— Goal of the exercise —
In the data below, find each line that contains the word "target" and copy it.

--- Source records Enclosed Below ---

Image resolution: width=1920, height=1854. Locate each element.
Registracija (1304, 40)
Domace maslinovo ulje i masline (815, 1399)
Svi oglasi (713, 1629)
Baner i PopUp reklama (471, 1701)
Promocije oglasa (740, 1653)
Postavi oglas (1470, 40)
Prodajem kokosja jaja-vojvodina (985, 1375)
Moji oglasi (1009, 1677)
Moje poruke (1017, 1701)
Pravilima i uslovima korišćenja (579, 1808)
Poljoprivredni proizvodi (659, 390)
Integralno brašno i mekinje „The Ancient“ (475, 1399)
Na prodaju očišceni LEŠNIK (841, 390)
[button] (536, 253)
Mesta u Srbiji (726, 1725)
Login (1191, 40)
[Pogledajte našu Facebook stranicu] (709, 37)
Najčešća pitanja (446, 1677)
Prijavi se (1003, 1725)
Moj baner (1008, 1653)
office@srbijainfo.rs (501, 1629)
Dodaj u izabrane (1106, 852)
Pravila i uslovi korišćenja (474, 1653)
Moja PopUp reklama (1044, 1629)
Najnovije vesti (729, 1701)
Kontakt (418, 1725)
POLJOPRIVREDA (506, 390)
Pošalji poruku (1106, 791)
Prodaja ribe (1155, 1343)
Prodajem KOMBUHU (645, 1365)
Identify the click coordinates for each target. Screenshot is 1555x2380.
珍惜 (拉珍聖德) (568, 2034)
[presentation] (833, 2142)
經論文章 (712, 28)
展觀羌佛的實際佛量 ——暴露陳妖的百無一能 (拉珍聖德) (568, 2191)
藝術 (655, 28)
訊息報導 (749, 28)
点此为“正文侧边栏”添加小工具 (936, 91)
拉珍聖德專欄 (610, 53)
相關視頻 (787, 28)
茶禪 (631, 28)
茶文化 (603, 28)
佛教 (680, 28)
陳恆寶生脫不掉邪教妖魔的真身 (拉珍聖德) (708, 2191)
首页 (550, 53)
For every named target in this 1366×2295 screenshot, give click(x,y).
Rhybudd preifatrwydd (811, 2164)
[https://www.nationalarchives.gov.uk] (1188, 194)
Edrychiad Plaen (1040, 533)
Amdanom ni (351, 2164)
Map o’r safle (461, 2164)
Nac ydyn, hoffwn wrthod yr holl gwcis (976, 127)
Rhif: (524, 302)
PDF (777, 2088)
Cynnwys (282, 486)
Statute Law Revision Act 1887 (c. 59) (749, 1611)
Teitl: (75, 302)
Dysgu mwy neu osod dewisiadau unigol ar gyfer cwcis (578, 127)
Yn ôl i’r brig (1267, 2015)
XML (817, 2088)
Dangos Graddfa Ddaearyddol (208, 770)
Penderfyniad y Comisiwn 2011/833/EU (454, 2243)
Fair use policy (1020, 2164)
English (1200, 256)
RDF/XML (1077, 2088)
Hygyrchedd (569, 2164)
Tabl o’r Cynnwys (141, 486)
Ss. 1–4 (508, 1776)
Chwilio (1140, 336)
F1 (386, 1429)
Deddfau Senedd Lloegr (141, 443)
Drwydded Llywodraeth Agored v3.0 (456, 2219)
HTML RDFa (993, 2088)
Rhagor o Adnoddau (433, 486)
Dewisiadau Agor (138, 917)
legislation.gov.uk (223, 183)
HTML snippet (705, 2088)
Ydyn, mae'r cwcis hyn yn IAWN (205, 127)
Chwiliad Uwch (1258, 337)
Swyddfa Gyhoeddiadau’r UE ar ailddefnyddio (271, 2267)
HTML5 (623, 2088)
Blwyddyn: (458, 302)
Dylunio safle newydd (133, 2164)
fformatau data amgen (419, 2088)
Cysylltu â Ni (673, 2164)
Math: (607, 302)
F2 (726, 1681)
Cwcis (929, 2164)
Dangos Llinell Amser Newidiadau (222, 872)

--- End of Enclosed Source records ---

— Problem solution —
Identify the click coordinates for each target. Screenshot is 1555x2380.
For every named target in this 1366×2295 screenshot, give click(x,y).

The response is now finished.